RB25DET would be your best bet. Like they said the RB26 would be just entirely too much work and money if you not doing it yourself. You could always go with the S14 SR20DET or the RB25DET


----------



## 180SX-X (Sep 21, 2003)

yea, the rb25det is the one to go with. if u wanna an rb for cheap get the rb20det, but i see no point in that engine cuz its the same displacement as the sr20det. plus, Sport Compact Car Magazine did this so you can refer to that if u do it on your own.


----------



## nx2000 (Jan 24, 2003)

Gripen said:


> *It'll be much easier to go with an RB25DET swap. the problem with the RB26 is the twin turbos, the one closer to the firewall will block the steering wheel shaft, so there would have to be some MAJOR modifications or a single turbo setup. From what I heard, the RB25 will not disappoint. *


TRY AGAIN!!!

www.mckinneymotorsports have finished development and test fitted the RB26deTT and was able to keep both turbos.

ANYWAY
On a budget of 2500 you have one choice....RB20. You ARE NOT installing an RB25 for 2500 or 3000 for that matter. A clip alone is 2500 or as high as 3500. Shipping. THEN custom driveshaft. THEN dual electric fans. And that is just to get you running. What about gauges. You would need at minimum a boost gauge. What about boost controller. Cant up the boost without proper fuel. Need another feul pump. See how quick shit adds up on a 2500 budget. You havent even gotten the motor shipped on that kinda money.



180SX-X said:


> *yea, the rb25det is the one to go with. if u wanna an rb for cheap get the rb20det, but i see no point in that engine cuz its the same displacement as the sr20det. plus, Sport Compact Car Magazine did this so you can refer to that if u do it on your own. *


There IS a point.
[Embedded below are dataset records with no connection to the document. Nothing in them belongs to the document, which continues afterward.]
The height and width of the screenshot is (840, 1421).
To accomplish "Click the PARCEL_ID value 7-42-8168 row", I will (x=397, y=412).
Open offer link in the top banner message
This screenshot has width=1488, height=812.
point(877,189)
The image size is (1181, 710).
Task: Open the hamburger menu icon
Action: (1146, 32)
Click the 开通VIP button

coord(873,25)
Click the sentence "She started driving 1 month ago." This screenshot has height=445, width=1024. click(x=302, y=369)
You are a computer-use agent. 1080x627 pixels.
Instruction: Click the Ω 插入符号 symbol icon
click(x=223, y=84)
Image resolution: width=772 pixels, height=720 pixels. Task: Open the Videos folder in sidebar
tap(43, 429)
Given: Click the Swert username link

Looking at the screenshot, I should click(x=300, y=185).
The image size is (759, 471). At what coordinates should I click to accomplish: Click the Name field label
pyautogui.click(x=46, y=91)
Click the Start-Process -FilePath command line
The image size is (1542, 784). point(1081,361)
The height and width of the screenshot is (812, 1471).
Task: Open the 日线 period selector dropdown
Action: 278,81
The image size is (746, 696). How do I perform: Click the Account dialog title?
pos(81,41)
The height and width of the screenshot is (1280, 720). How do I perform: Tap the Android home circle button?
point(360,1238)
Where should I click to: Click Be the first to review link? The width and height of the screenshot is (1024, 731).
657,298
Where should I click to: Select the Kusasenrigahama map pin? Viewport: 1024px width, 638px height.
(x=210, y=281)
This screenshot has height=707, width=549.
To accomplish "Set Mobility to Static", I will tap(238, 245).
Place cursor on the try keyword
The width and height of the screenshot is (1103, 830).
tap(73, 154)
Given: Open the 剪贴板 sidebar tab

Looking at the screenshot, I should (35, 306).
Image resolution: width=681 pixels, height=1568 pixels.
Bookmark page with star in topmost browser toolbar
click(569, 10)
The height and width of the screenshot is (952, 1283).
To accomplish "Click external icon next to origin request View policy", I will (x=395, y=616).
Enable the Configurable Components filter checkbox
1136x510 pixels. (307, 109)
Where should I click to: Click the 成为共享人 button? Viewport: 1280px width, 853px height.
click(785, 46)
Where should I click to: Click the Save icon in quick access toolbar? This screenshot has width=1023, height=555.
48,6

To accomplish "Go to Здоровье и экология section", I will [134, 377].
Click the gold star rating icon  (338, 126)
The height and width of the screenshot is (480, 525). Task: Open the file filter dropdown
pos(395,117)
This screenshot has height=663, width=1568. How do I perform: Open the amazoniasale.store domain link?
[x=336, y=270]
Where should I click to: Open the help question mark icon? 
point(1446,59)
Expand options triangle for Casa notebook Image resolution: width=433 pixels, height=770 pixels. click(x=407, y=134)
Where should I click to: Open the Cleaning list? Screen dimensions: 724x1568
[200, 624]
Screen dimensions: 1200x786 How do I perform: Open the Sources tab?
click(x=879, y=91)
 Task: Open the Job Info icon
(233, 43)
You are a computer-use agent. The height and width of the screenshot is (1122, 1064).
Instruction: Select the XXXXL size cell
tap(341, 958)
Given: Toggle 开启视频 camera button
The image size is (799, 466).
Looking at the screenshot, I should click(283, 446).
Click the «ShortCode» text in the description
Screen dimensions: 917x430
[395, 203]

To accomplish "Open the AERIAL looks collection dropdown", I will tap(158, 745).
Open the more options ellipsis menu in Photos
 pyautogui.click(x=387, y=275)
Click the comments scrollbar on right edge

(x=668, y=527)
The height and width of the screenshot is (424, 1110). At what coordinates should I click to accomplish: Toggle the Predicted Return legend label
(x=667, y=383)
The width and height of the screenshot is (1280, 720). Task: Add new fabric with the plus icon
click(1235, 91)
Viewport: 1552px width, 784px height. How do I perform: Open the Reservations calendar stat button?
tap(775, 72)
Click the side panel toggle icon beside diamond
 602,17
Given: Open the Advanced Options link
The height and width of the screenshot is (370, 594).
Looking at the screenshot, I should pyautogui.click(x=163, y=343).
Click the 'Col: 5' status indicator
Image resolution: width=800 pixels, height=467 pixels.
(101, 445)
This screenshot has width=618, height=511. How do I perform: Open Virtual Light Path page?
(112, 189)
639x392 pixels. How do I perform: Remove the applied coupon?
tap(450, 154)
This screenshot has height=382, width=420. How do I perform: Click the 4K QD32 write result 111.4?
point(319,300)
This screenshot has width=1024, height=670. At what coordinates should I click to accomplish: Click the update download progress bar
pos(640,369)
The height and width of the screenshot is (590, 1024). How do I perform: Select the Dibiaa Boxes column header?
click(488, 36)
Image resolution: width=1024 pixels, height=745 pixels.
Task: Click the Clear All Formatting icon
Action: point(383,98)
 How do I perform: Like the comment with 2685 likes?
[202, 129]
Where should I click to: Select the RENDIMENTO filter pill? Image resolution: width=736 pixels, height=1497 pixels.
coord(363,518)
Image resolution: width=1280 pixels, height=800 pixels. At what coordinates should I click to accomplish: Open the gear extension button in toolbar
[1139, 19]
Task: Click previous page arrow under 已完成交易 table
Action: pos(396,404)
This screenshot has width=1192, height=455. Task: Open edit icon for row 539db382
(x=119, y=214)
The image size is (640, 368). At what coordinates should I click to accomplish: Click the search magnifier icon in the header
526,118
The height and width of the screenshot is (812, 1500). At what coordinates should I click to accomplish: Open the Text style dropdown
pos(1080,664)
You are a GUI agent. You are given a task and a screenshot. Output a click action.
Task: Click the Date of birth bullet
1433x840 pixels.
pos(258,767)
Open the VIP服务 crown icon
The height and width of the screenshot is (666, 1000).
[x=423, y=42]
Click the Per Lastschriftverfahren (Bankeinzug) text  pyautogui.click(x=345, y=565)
FI you can get a motor that is the same displacment as the SR20, for almost half the price...I see no choice. NOt everyone has wads of cash to spend. And the RB20 is a good alternative.


----------



## PiMpPaThFinDeR02 (Feb 3, 2003)

is it hard (expensive) to get aftermarket parts for rb20? is there products available in the us? i bet that there isnt much quanity of the items so they would be more expensive? am i wrong? supply and demand! all i learned in high school. lol. what year/make skyline came with the rb20? i had a link to skyline history timeline but i lost it, does anyone have that?


----------



## 180SX-X (Sep 21, 2003)

the R32 GTS, and IIRC R33 GTS came with RB20's
The R33 GTS25(or is it GTST25?) came with RB25's
Is this correct NX2000, cuz i hate giving false info...(not being sarcastic)


----------



## PiMpPaThFinDeR02 (Feb 3, 2003)

:hal: i feel some tension


----------



## nx2000 (Jan 24, 2003)

R33 did not come with RB20 if I recall. The GTS-T in the R32 was RB20, the GTS-T in the R33 was RB25. I could be wrong. Parts are easy to find. Places that sell skylines will have parts. Water pumps and timing belts I know for a fact can be had in teh US. The manifold is a T3, so you can upgrade the turbo with minimal worries. accessory belts can be matched to US counterparts and be used. Oil filter 300zx or KA or whatever. I used the 300zx TT, spark plugs can be had. MAF adapter is 300zx. clutch is 300zx. Shall I go on


----------



## Joel (Jun 11, 2003)

180SX-X said:


> *the R32 GTS, and IIRC R33 GTS came with RB20's
> The R33 GTS25(or is it GTST25?) came with RB25's
> Is this correct NX2000, cuz i hate giving false info...(not being sarcastic) *


Pretty much 

R32 GTS - RB20DE
R32 GTS-T - RB20DET
R33 GTS/GTS-4 - RB20E, RB25DE
R33 GTS-T (GTS25-T) - RB25DET


----------



## 93blackSER (Feb 1, 2003)

for 2500 dollars, you are better getting a CA18DET. you can get it shipped, instlled, and have extra money for gauges and other little things. plus they are great engines. i favor that over the SR20 any day. check out www.norrisdesigns.com for aftermarket parts and to see their crazy S13 that has 540whp.


----------



## j4mie (Apr 1, 2003)

*bump*


----------



## Joel (Jun 11, 2003)

Sorry to dampen your spirits but you are not going to get an rb26, rb25 or even rb20 installed for $2500. Keep saving.


----------



## 180SX-X (Sep 21, 2003)

CA18DET 4 sure if you dont want more than 300-350 HP, cuz the head gasket blows past 350HP on the CA...but anything less and it will sow u a wonderful time(did i just say wonderful?)


----------



## 93blackSER (Feb 1, 2003)

why do people always say that you cant get any more than 300hp from a CA because the head gasket blows? there are alternatives you know. HKS makes metal head gaskets, and so does Norris Designs. like i said earlier, check their site to see their 500+ whp CA18DET powered 180sx. the link is in my last post.


----------



## boost_boy (May 25, 2002)

> why do people always say that you cant get any more than 300hp from a CA because the head gasket blows? there are alternatives you know. HKS makes metal head gaskets, and so does Norris Designs. like i said earlier, check their site to see their 500+ whp CA18DET powered 180sx. the link is in my last post.


 Possibly because of hearsay or what they read online from some of the sites; who knows. The bottom line is, you can get better than 400hp if you got the right ingredients. Trying to run 15+psi on stock fuel system and stock turbo is a recipe for a 'Burned' headgasket; not blown, but 'Burned'. If you melt a piston it usually takes out the headgasket as well and that's through burning the fire ring. So new lesson today is most CA18DET headgaskets don't blow at 15psi, they get 'Burned' from running the engine too lean. I agree that $2500 may buy you a stock SR clip, get you a really nice CA set up with some upgrades and some money to pay some bills, but it will not get you an RB25DET with installation.


----------